9 gennaio 2018

Lavoro: risarcimento per il silenzio sul “beneficio amianto”

Cassazione Lavoro, sentenza pubblicata l’8 gennaio 2018

Autore: PAOLA MAURO

È tenuta a risarcire i lavoratori, la società che non ha fornito informazioni sul cd. “beneficio amianto” al momento della cessazione dei rapporti, anche laddove il superamento delle soglie di esposizione è stato accertato successivamente dall’INAIL.

Lo ha stabilito la Sezione Lavoro della Corte di Cassazione con la sentenza n. 216/18, relativa ad alcuni lavoratori che hanno stipulato con l’azienda convenuta contratti di transazione per il prepensionamento.

I lavoratori in questione hanno visto accogliere prima dal Tribunale e poi dalla Corte d’Appello la loro domanda di risarcimento del danno patrimoniale basata sul comportamento negligente della società datrice di lavoro riguardo alla sussistenza dei requisiti per il riconoscimento dei benefici contributivi connessi all’esposizione all’amianto.

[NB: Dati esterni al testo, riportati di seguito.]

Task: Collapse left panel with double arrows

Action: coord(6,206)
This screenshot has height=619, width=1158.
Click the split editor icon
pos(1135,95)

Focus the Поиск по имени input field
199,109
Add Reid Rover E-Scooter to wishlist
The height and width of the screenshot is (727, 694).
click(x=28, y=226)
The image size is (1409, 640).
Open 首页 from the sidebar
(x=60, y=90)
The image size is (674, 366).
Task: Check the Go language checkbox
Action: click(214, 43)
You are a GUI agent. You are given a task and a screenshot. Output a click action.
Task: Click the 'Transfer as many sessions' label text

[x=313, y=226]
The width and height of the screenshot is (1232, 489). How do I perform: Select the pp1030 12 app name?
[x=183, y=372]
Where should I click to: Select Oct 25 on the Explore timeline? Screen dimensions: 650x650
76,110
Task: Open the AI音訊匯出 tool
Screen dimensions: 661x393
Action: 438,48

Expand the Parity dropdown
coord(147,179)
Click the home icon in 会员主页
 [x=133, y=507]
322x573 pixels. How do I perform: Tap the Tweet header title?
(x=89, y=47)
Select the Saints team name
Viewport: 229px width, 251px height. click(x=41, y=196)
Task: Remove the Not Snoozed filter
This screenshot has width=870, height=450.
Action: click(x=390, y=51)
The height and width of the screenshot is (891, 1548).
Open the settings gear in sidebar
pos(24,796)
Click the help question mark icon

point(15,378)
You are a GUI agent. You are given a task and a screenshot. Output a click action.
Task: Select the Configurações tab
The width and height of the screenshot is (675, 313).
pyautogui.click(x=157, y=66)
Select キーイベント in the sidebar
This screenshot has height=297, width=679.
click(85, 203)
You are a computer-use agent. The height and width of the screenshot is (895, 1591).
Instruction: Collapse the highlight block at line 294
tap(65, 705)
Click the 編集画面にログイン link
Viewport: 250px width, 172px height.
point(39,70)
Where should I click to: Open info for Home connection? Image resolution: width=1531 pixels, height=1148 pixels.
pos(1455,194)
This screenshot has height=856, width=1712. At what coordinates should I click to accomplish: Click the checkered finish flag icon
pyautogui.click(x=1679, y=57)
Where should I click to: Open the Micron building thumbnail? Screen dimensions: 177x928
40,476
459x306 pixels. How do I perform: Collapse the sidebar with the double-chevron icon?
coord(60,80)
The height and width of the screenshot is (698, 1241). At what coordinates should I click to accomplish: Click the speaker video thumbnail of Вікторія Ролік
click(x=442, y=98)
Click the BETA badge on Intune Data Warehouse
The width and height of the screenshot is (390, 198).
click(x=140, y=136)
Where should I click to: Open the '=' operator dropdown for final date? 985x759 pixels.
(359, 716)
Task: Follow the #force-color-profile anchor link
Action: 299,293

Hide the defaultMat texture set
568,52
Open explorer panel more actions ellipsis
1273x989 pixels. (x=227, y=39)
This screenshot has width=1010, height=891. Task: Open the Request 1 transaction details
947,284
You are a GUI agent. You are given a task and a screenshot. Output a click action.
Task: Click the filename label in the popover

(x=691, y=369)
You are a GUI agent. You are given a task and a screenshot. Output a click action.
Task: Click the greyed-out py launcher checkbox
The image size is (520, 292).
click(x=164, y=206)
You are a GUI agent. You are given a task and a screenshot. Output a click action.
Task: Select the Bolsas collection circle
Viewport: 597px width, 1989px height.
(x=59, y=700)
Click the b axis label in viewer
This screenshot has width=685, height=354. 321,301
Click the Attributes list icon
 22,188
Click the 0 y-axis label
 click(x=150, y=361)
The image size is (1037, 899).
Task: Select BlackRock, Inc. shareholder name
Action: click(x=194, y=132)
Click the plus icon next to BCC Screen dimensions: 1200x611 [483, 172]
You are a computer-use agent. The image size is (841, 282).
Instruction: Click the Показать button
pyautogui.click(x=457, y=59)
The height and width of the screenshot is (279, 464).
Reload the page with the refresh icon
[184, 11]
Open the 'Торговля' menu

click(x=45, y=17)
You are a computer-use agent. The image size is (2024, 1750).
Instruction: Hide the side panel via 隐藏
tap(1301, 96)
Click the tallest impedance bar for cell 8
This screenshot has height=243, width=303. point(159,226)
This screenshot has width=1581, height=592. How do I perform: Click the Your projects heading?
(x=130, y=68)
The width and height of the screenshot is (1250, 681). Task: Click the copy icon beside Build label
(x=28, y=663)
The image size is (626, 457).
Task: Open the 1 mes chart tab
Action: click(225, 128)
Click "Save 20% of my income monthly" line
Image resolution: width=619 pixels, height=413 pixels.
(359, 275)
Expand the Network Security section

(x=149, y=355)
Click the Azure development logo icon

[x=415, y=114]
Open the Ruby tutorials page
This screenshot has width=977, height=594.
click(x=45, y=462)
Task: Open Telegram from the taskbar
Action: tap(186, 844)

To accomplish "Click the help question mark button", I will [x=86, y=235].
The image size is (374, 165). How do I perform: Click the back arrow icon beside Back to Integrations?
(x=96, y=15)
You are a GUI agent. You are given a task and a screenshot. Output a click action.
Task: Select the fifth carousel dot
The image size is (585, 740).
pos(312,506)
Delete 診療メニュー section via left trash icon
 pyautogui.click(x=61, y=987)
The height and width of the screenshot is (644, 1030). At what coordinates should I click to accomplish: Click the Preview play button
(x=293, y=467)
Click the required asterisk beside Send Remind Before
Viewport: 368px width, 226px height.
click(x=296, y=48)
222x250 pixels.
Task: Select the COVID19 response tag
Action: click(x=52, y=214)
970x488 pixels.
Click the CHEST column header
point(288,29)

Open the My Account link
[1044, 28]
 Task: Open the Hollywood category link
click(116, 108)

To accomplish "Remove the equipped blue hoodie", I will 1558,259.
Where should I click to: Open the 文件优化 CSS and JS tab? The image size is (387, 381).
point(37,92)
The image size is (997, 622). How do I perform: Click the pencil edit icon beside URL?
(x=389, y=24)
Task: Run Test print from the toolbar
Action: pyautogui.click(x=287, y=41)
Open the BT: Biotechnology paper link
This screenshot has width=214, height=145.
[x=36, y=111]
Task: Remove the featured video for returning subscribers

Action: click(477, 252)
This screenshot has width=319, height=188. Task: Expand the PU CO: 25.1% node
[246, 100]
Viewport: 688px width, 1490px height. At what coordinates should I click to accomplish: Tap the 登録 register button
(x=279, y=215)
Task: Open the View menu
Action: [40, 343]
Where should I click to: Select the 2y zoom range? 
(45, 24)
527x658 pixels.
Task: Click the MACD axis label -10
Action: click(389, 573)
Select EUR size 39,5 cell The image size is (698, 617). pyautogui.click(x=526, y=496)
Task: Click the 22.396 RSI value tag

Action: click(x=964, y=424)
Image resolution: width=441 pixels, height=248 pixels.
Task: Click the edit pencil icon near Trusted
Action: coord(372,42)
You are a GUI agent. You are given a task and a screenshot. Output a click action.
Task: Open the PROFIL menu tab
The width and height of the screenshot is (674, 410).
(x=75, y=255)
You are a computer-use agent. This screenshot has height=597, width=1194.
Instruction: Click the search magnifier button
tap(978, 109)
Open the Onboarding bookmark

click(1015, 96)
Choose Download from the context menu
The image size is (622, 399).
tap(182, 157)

I Giudici di merito hanno ravvisato la responsabilità contrattuale della società, sia per non avere adottato misure idonee a evitare il fenomeno dell'inquinamento da amianto, pur avendo avuto consapevolezza del relativo rischio da contaminazione, sia per avere omesso di informare i dipendenti, che si apprestavano all'esodo, della possibilità di fruire del cd. “beneficio amianto”.

Nel giudizio in Cassazione a nulla è valso alla società sostenere di aver saputo soltanto in epoca successiva al momento della cessazione dei rapporti - in virtù di un accertamento dell’INAIL - dell’avvenuto superamento delle soglie di esposizione all’amianto.

A tal proposito la Suprema Corte scrive che “l’asserito accertamento dell’INAIL, avvenuto solo nel 2003, successivamente cioè alle date in cui i dipendenti furono collocati in mobilità[…] non si pone quale causa di esclusione del nesso di causalità circa la ritenuta responsabilità della società ravvisata, nella ricostruzione logica della Corte territoriale, sia nell’impossibilità, per una azienda delle dimensioni della datrice di lavoro, di non avere avuto comunque consapevolezza del rischio da contaminazione di amianto e di non avere attivato sistemi di controllo, sia per avere omesso di informare i dipendenti che si apprestavano all'esodo, della possibilità di fruire del cd. beneficio amianto. Il fatto, pertanto, che solo nel 2003 sia stata accertata, per i tre dipendenti, una esposizione qualificata ad amianto in misura superiore a 0,1 ff/cc, non può incidere sul ritenuto obbligo di avvisare, comunque, i dipendenti medesimi della situazione che li avrebbe potuto vedere interessati a proporre domanda per i connessi benefici contributivi.”

La società dovrà pagare le spese del giudizio.